月刊・経済Trend 2003年4月号 巻頭言

コーポレート・ガバナンス

出井副議長 出井伸之
(いでい のぶゆき)

日本経団連評議員会副議長
ソニー会長兼CEO

コーポレート・ガバナンスの手法に、グローバル・スタンダードなるものはない。取締役会の組成だけを取り上げても、ほぼ社内取締役で占められる日本に比べ、米国においては社内取締役が一人あるいは数人で、残りは社外取締役である方が良いと考えられている。一方ドイツのように、取締役の任免権をもつ監査役会に従業員代表を加える国もある。調べてみると、それぞれの国にそのような組成になった歴史的背景が存在する。コーポレート・ガバナンスは、その国の経済・社会システムの設計思想に関わるものであり、日本のコーポレート・ガバナンスに関しても、日本の歴史や法律、文化的背景を無視して議論することはできない。

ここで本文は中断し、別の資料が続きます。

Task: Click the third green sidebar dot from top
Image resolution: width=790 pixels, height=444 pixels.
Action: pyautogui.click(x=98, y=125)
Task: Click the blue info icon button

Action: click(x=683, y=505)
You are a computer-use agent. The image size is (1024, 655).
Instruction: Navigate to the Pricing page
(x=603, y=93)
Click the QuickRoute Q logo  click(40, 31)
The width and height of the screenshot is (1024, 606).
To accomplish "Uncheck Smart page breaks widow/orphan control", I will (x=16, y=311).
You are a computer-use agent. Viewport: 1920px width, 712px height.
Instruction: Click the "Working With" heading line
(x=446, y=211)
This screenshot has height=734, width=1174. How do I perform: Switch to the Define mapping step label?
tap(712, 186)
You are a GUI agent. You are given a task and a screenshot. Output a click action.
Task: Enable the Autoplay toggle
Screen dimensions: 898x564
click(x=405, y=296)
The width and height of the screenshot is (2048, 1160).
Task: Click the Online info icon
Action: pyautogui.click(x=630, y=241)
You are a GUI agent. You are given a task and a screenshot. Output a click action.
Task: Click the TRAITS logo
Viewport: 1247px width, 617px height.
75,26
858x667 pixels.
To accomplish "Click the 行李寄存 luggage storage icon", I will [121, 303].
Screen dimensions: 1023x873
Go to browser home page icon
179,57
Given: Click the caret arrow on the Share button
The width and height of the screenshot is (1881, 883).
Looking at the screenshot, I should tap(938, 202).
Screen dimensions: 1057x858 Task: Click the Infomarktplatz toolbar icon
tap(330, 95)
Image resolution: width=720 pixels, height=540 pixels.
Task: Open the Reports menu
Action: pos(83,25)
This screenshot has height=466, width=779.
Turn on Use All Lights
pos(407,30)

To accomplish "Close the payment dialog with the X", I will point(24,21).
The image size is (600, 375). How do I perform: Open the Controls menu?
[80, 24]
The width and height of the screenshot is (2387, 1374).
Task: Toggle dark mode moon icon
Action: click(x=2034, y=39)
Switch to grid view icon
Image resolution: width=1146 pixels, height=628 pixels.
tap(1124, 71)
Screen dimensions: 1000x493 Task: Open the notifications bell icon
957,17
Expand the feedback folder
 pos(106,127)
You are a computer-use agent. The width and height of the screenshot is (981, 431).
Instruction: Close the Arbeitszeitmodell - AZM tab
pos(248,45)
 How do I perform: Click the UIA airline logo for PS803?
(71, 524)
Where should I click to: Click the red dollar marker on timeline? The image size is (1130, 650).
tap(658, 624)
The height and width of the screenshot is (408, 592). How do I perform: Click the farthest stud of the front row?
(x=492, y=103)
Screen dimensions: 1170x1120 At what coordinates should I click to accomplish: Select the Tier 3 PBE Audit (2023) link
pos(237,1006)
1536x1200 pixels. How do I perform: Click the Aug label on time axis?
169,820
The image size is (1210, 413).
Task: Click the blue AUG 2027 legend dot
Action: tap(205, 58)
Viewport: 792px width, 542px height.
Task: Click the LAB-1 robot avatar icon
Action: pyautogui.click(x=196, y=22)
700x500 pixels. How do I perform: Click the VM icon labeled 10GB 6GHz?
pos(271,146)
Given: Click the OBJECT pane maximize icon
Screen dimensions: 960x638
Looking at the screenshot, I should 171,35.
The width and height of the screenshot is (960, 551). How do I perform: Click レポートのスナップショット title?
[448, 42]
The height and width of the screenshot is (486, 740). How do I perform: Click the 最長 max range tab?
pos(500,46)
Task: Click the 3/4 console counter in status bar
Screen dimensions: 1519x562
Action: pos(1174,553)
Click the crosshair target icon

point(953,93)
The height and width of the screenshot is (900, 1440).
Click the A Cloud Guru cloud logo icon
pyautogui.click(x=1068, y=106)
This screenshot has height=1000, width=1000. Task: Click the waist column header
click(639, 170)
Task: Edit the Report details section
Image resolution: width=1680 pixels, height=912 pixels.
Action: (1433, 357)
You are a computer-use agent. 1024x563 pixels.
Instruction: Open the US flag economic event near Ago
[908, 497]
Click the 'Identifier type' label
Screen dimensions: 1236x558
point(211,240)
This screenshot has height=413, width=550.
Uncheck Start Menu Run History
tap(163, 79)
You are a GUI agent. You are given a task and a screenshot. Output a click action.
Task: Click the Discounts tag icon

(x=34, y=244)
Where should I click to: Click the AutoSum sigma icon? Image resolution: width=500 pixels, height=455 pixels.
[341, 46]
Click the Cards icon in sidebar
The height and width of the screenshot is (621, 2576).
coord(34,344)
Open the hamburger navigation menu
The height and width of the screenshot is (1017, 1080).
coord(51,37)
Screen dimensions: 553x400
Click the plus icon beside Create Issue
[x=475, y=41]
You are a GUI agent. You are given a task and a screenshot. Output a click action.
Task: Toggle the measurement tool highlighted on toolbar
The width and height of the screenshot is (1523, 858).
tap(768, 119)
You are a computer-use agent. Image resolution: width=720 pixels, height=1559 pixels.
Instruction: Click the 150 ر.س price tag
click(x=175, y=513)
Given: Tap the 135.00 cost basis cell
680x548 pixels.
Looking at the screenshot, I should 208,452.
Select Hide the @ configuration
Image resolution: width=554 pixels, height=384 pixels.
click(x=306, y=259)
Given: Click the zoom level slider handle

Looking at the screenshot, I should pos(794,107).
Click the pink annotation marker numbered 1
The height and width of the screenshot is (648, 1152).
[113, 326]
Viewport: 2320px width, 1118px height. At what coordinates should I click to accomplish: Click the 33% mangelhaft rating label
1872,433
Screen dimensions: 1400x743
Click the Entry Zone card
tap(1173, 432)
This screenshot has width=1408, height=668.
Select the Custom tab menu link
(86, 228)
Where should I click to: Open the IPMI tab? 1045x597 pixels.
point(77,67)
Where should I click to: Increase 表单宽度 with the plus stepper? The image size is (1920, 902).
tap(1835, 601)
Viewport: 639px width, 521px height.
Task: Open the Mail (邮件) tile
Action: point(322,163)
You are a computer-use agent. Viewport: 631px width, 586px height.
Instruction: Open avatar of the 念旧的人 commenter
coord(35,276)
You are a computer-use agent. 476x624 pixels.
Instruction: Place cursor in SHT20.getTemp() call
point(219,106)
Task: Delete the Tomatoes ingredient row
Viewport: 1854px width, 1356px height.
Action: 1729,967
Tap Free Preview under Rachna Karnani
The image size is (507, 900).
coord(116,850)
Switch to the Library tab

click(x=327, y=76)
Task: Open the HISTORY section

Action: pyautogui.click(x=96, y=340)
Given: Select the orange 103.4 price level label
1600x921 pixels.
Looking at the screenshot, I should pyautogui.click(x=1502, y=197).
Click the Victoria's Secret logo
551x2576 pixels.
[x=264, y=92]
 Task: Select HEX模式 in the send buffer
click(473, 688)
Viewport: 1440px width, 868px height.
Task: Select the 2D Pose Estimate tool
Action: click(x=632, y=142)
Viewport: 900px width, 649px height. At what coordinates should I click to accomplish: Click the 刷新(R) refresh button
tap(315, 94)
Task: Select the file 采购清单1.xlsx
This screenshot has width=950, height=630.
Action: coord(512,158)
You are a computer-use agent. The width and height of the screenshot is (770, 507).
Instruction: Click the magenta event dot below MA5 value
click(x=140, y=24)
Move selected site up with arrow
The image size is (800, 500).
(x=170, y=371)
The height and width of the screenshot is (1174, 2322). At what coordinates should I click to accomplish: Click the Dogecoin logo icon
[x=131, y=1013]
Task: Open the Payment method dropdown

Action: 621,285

また、会社の事業内容や規模、歴史、社風によってもガバナンスの手法が違うことは当然である。上場企業と非上場企業では手法が違って当然であるし、自国だけで事業している会社と、複数国あるいはグローバルに事業を展開している会社でも違うはずだ。したがって事業内容や規模、時代環境の変化などに合わせ、ガバナンスの手法を変えていく必要がある。

この4月1日から、日本において改正商法が施行され、各会社は「従来通り」「重要財産等委員会の設置」「委員会等設置会社」の三つの選択肢から、新しいガバナンスの手法を選ぶこととなった。しかしここで、三つの選択肢の得失を議論することが重要なのではない。経営機構に関する商法の抜本的改正は約50年振りであり、法改正に携わっている専門家からも、改正法に関して幅広く論点が提起され議論が重ねられることは必要であり歓迎したいという声が聞こえてくる。

不祥事を未然に回避し、株主、投資家、従業員、経営者など全てのステークホルダーの利害調整を行い、企業価値を高めていくためには、コーポレート・ガバナンスの議論に終点はない。不断の議論・検討を続けていくことが肝要であり、自社に最適のガバナンス方法となるよう、法律の範囲内で独自の工夫を加え実践することが経営者に課せられた仕事である。またどんなに優れた仕組みであっても、その有効性を最後に左右するのは経営者の倫理観、志といった心の問題に尽きることも決して忘れてはならないだろう。